A Victorian “Shell Building”…Where is this Historic Industrial Development?

It was built in 1883 on the vacant corner of rural intersection, a large two-and-a-half rectangular bulk in a residential neighboringborhood. It stood next to a gully that could be a dry creek or a flooding torrent – which was also the drain for its steam power plant.

There were 32 windows to each floor – and an elevator, a fast-rising convenience at that date!

At first it was a shoe factory, an outpost of a Portsmouth company. But it outgrew the building and moved to a larger building on the opposite side of town, only part of which survives today.

Small manufacturing businesses occupied the building afterward – making knives & shears; hosiery & “outing” shirts, and possibly underwear; and various “novelties” such as coffee mills, rat traps, and hat racks. In 1900 it was the home of a coffin factory.

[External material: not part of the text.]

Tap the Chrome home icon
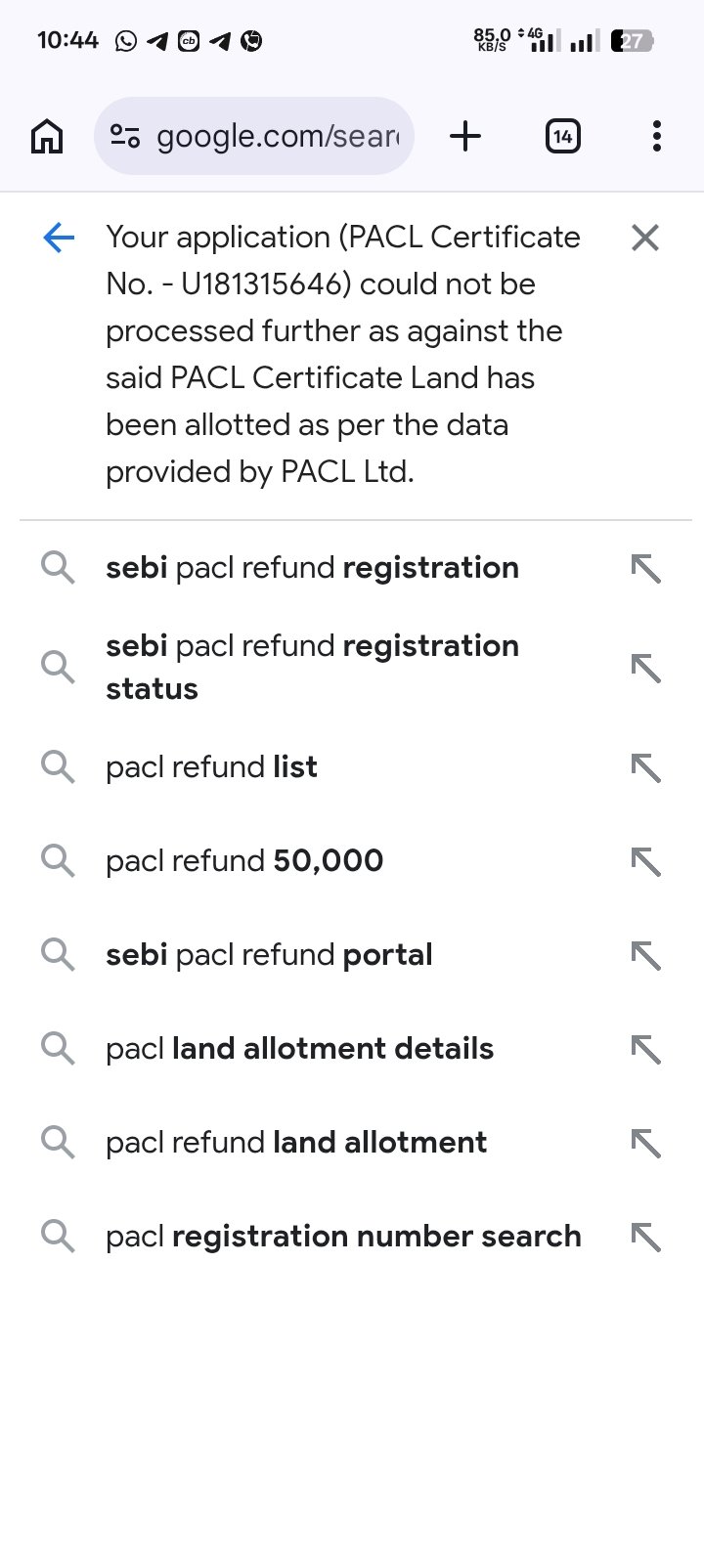704x1568 pixels. click(x=47, y=136)
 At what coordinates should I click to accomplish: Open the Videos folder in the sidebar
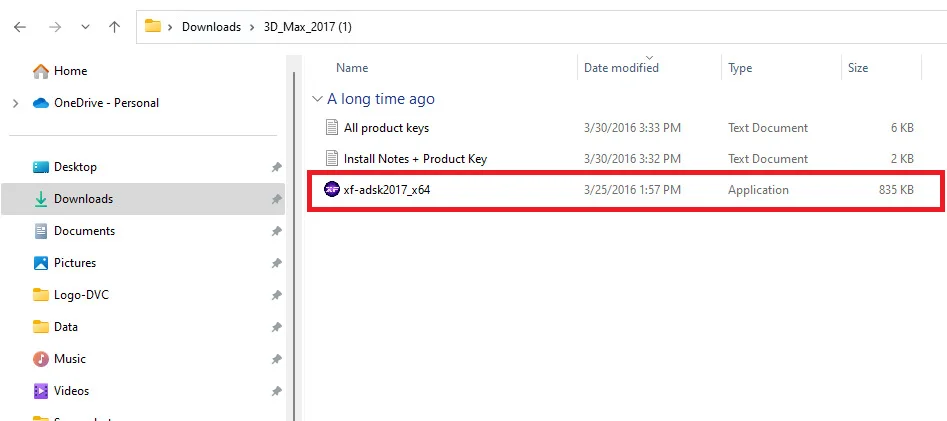pyautogui.click(x=61, y=391)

But in 1903 the building was retrofitted as a four mill, housing the largest gasoline engine in the city. Through a series of different owners the mill was run under various names, with burlap sacks of one brand name tuning up every now-and-then as antiques.

Milling ended in 1971, and the brass machinery was eventually scrapped – but the elevator heads still stand atop the shed roof of this lone bulk still standing…for now.

Where is this building, which will be a feature on my “Cabin Fever” bus tour March 15th, 2015? The answer soon…after a hectic weekend for me!

In the meantime, tickets are still available for 1-3 or 3-5 pm Sunday. Tickets are on sale at the Ross-Chillicothe Convention & Visitors Bureau.


 I already answered this on Facebook, so…

296-300 West Water Street - the Union Shoe Company, and many more...
296-300 West Water Street – the Union Shoe Company, and many more…

296-300 West Water Street:

The Union Shoe Company (moving to 457 East Main, which that building was reduced in height and is now Goodwill), Neely Knife & Shears Company, Famous Hosiery Mills, Chillicothe Manufacturing Company / Chillicothe Novelty Works, Scioto Valley Coffin Factory, Brown Milling Company with “Pride of the Valley” four, West Side Mills with “Home Pride” flour, and Clark Milling Company. I’ve heard the one-cylinder engine could be heard throughout the west side at times.

Read more of the story in Pat Medert’s High & Church streets (and more) volume, pages 135-136. Also, on page 16 of “Little Known Tales,” John Grabb also mentions workers in the Brown Brothers Mill fighting a flash flood from neighboring Honey Creek by building a dam on January 12, 1907. The creek was tunnelized by 1916 and its threat was eliminated.

And if you want to ensure the building’s survival and reuse, and not demolition for an expanded gas station – it’s for sale!